- Jul 28, 2004
- 27,719
- 54,929
But that money was not available to buy players other than Defoe and Keane.
I'm sure Levy would explain it all infinitely better than I can if he could be bothered.
I'll have a stab at it:
One asset in a business is Cash. This can be used to buy another asset, which in our case is players.
Another kind of asset is Debt from Debtor's, i.e the money owed to us by others, in this case Liverpool and Portsmouth.
On a Balance sheet, both are positive and increase the final total.
In this case, because a lot of Cash has been directed at bringing in players already, there might not have been much of that Asset remaining, even though we are in a strong financial position. However, the Debt owed has been used to bring in players instead, because by writing it off, we decrease this asset in the cash and in return receive two new assets, Jermain Defoe and Robbie Keane.

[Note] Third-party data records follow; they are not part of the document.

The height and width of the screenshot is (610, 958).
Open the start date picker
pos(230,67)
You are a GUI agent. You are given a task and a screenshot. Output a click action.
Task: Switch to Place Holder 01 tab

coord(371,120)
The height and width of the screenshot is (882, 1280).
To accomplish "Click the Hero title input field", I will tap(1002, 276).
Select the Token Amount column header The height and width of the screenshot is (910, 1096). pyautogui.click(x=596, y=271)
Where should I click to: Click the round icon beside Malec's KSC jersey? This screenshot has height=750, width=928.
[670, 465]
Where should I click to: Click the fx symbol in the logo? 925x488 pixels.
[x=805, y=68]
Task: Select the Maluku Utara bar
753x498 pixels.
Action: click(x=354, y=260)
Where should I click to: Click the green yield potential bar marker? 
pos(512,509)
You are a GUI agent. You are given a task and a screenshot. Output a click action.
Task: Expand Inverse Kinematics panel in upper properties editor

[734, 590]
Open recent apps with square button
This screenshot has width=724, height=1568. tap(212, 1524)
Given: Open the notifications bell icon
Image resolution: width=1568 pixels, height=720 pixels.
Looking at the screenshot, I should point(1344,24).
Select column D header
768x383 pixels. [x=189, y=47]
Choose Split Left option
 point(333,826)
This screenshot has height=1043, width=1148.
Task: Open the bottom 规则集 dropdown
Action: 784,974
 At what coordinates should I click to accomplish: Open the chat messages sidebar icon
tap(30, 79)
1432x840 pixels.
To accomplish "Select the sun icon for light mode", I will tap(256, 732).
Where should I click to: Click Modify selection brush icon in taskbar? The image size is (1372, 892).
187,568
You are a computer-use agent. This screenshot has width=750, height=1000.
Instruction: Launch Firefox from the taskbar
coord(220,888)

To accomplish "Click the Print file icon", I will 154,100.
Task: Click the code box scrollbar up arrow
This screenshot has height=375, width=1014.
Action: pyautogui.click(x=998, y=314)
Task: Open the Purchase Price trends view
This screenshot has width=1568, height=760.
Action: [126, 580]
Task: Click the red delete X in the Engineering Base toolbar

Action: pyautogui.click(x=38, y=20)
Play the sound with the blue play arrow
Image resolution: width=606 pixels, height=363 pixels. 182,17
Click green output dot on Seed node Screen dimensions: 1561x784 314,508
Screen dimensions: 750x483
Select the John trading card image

This is a shrewd way to do things, because the two clubs we were dealing with, especially Portmouth, may not have been able to meet the payment of their debt because of their well publicised financial difficulties. As a result, if the worst happened and it all went tits up at those clubs, we'd have to write off the money they owed as Bad Debt, which means we would never get it and our Profit and Loss account would have a hefty negative on it. This way, receiving Player's, a more stable asset than Debt, instead of Cash, means that even if we have not received Cash from them, our Balance sheet will show that our Asset's have not gone down at all, because the Asset of Debtor's Debts has been replaced with the Asset of Player's, which I think would count plant and machinery for these purposes.